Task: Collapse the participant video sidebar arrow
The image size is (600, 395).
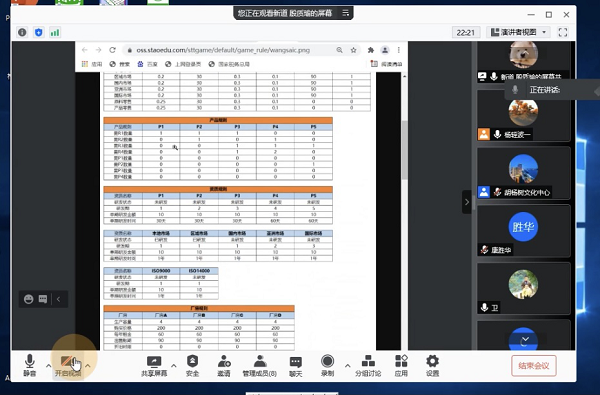Action: click(x=467, y=202)
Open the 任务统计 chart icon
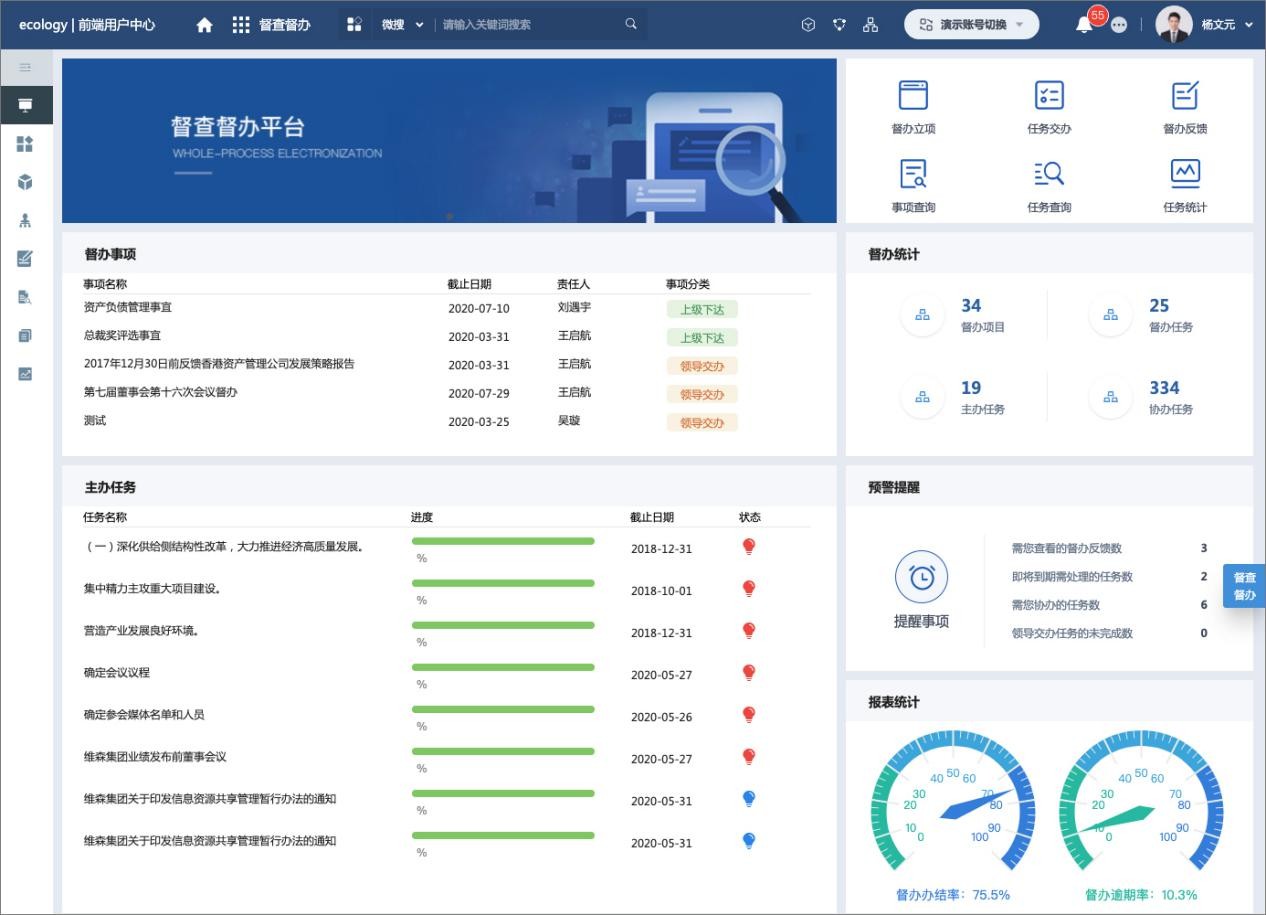The width and height of the screenshot is (1266, 915). click(1184, 175)
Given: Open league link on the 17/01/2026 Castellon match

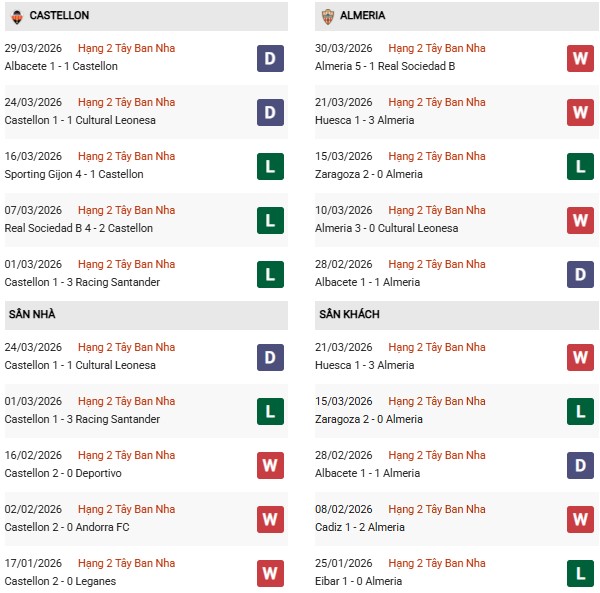Looking at the screenshot, I should click(126, 564).
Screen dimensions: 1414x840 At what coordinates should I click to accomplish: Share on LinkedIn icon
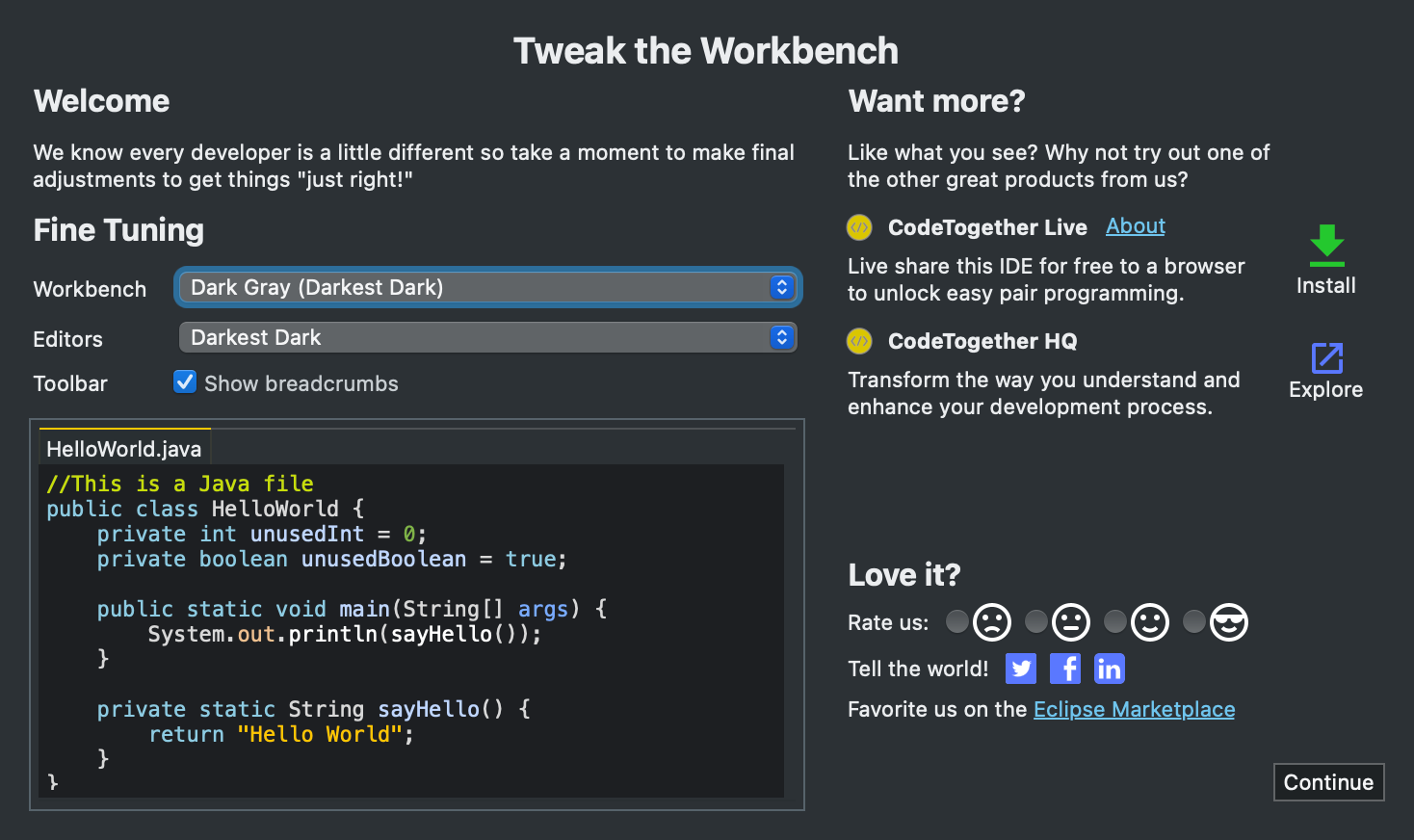coord(1110,669)
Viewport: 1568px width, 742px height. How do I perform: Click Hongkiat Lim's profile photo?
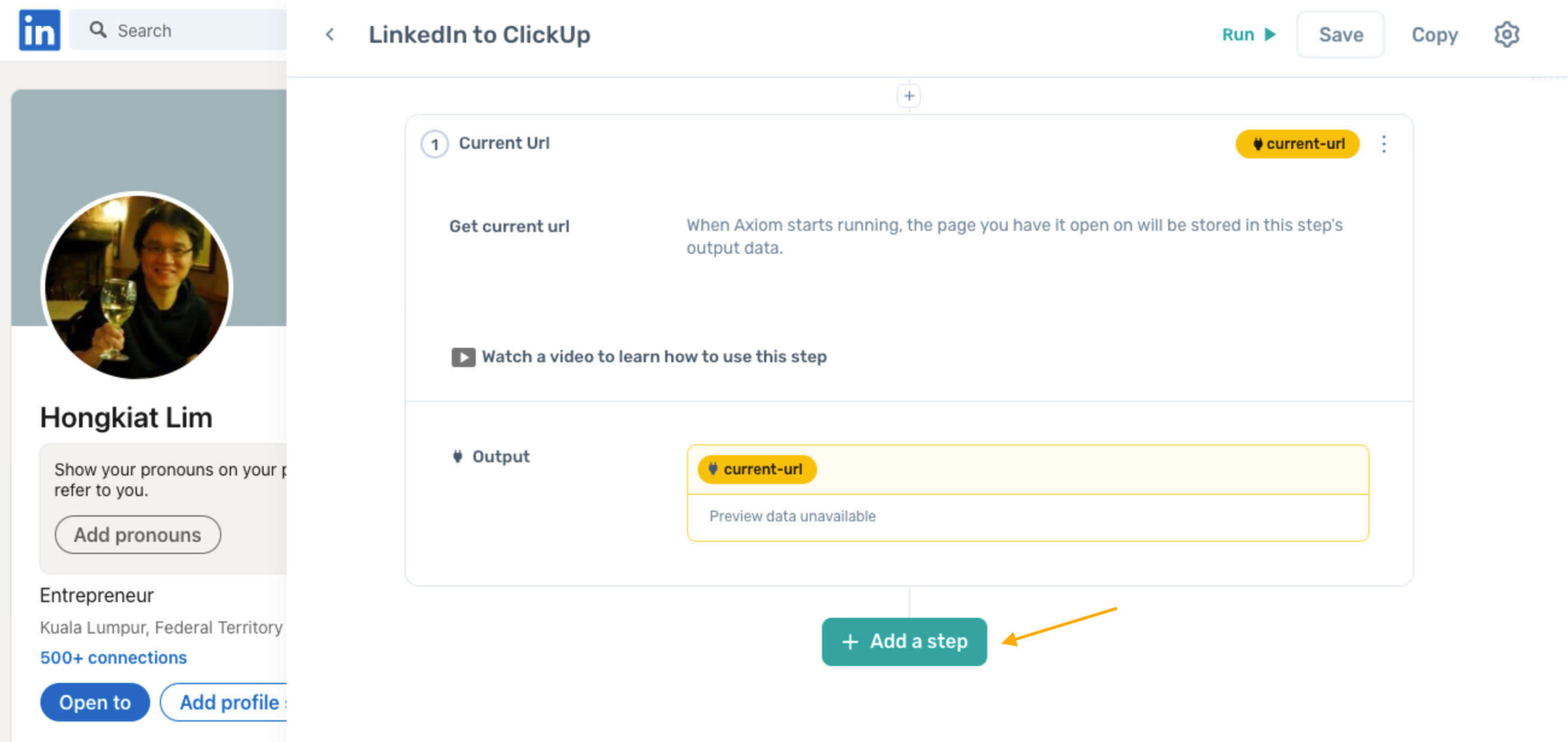coord(138,286)
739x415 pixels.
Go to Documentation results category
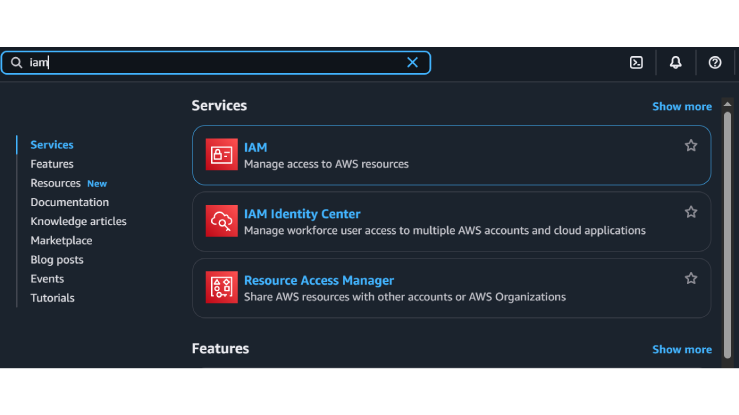69,202
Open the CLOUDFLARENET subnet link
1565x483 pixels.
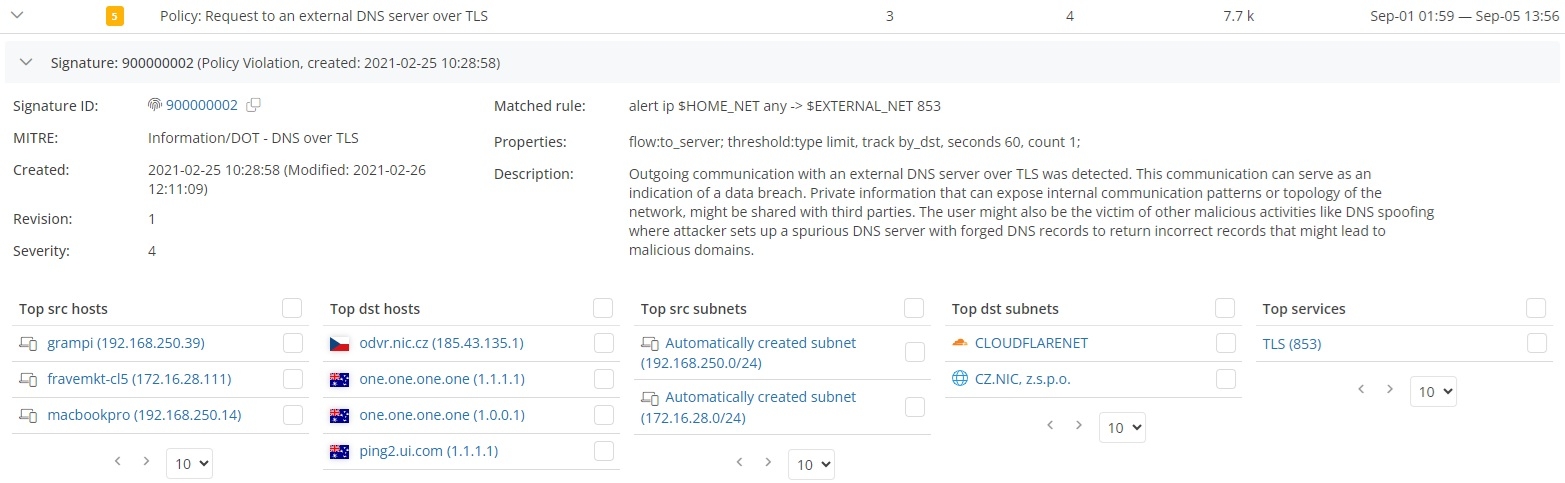pyautogui.click(x=1031, y=344)
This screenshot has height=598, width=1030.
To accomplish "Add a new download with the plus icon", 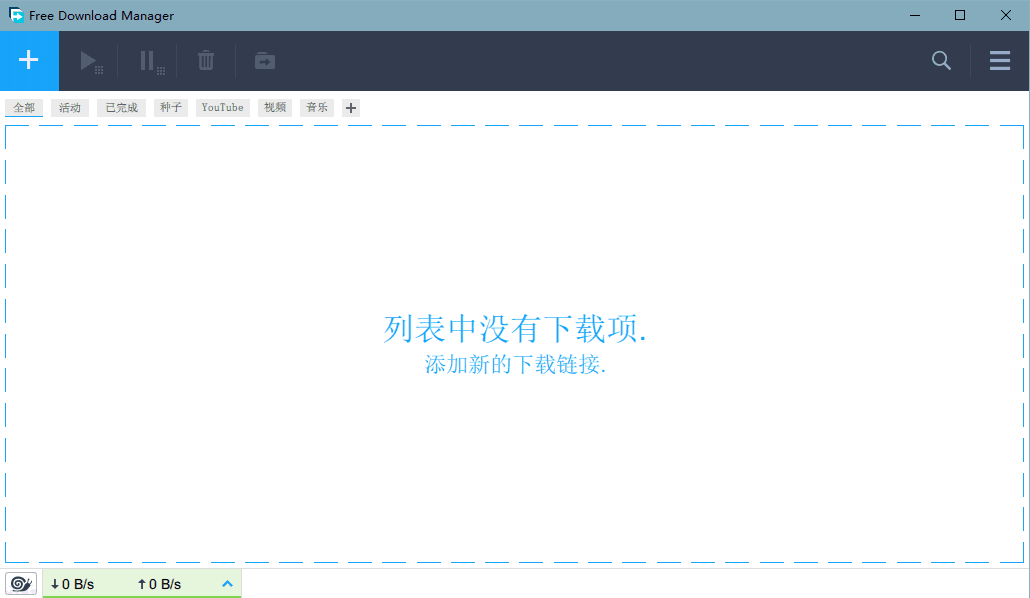I will [x=29, y=60].
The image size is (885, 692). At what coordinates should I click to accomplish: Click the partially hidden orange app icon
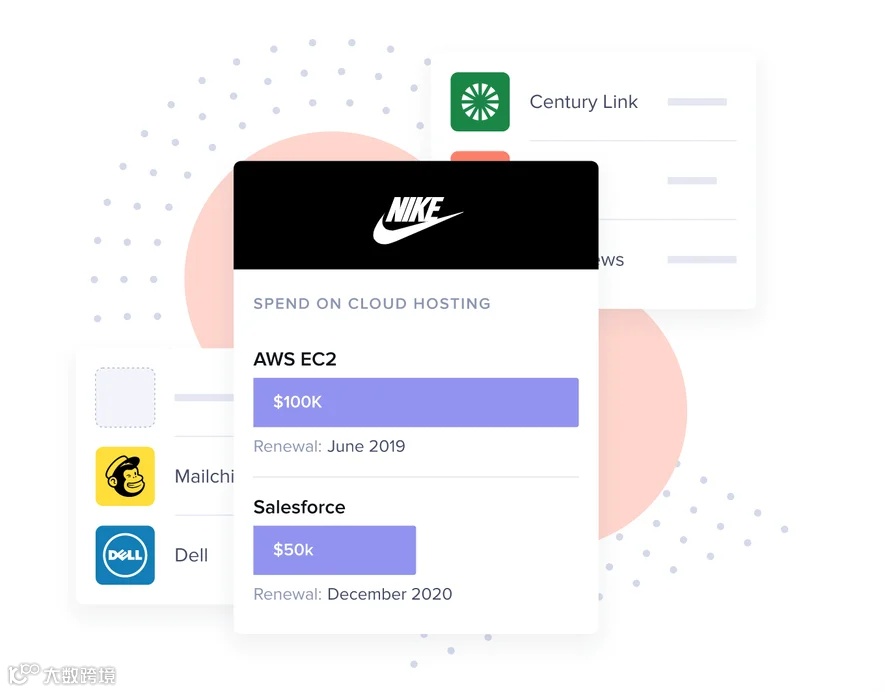[480, 156]
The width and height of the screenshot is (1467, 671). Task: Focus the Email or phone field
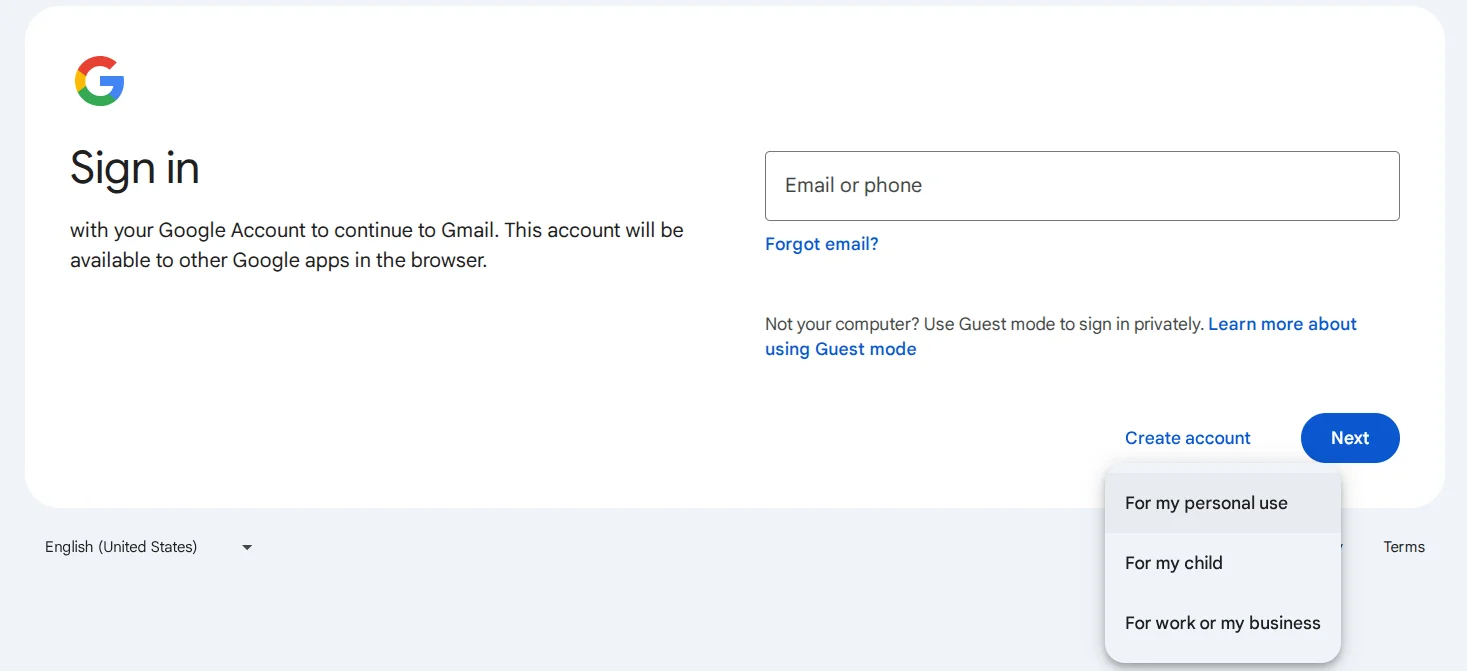coord(1081,186)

--------

### EXERCISE DESCRIPTION:
Everything above from the line containing "Screen dimensions: 1414x840" down to the line containing "739x415 pixels." is to be duplicated exactly, both lines included, and the pictures are to be omitted.

### COMPLETED TASK:
Screen dimensions: 1414x840 At what coordinates should I click to accomplish: Share on LinkedIn icon
coord(1110,669)
Viewport: 1568px width, 742px height. How do I perform: Click Hongkiat Lim's profile photo?
coord(138,286)
739x415 pixels.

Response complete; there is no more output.